PROVIDED TEXT →
....................

So I am awake.
I haven't posted for awhile, not that I haven't been doing stuff mind you.
I keep track of points (not as much) but I have been watching what I eat...I haven't been exercising. That is something i need to remedy. But I have been hiking on the weekend for several hours and love it.
I am awake for one main reason.
I'm a bit lost at the moment. I know what I want to do and essentially NEED to do, but I can't right now.
I want to move out. In reality I need to get the fuck out.
I'm not sure how much I want to put on here about this but I am feeling a bit loquacious so we may get it all.
I have been trying. Now, most of you are aware that I have been trying. Trying to live on my "own" trying to be successful in my chosen career path and trying to make friends, trying to have an adult life essentially.
Now, I have also been trying in where I live. Once upon a time a long time ago, Derek and Amy asked me to move in. All expenses included in rent (even food, they said) because Angela was moving out and they couldn't afford to live there without someone. They had even go behind my back and told my mom about it, so I was basically coerced and guilt-tripped into coming out here when I got my job and living with them.
Now I won't say that this is the biggest mistake I have ever made, but...oh, it is up there.
So we have had a few family meetings which i call a.k.a. let's bitch out Sara but not in full outright bitchy way. I get it. I'm doing stuff wrong. Can you just tell me like a normal human being? Do we have to be called into court every time?
I hear Amy complain about having roommates. I'm sorry you need them. I'm sorry I am such a pain to your existence, but you asked me to be here when Angela moved out and then when Angela was unhappy where she chose to live you offered her the other bedroom. It was your choice. Take some of the accountability. You chose to ask me. You chose to offer her. You could have chosen to move into a smaller place that you could actually afford and then you wouldn't need us at all.
Derek and I had an explosion (well, Derek did) but after he got out the initial "(@(**#^&%!!!!!!" we talked it out and I made my claim that I would be trying to move out ASAP. He brought up a few points that were bugging him. I told him some of mine. He was upset I hadn't told him how I was feeling, but I am under their roof. I am not the type who rocks the boat. So we came to an agreement of sorts and he honestly hasn't had a problem with me since and I have felt a lot better with him. It's good, me and him. I'm glad about this too. And even though he is my brother and he is Am's wife...he is the most impartial out of all of us. Which is what led to tonight.

....................

Document and screenshot pointing entries →

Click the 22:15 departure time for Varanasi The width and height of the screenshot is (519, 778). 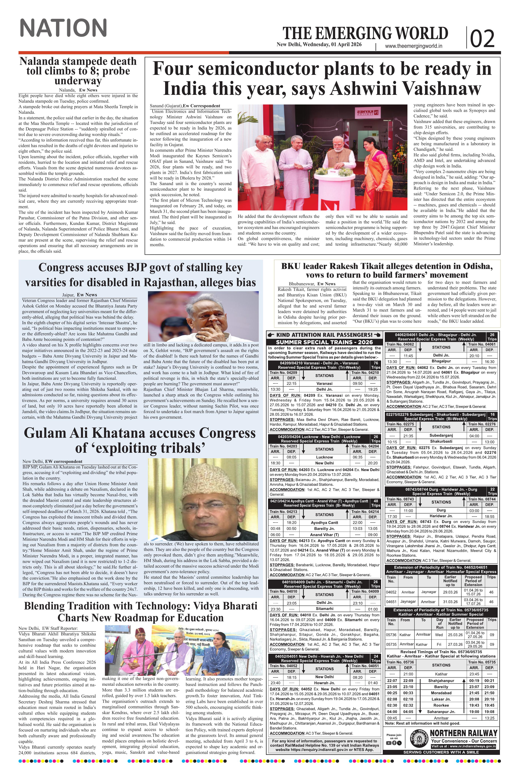(291, 383)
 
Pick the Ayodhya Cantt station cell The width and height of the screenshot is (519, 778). (324, 522)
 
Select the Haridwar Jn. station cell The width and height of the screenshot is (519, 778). (441, 516)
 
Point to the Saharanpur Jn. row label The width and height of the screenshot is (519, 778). (441, 709)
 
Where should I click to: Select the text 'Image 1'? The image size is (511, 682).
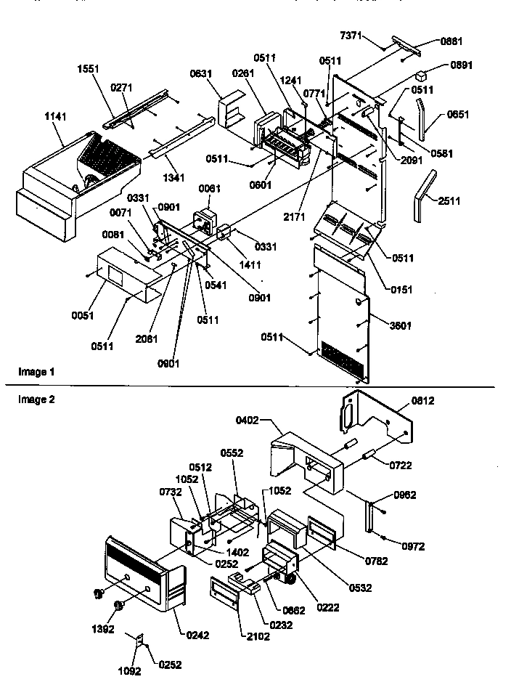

....................

PROBLEM → Quote the stretch from "I'm a bit lost" through "get it all." in the blog post about wanting to move out.

OUTPUT →
I'm a bit lost at the moment. I know what I want to do and essentially NEED to do, but I can't right now.
I want to move out. In reality I need to get the fuck out.
I'm not sure how much I want to put on here about this but I am feeling a bit loquacious so we may get it all.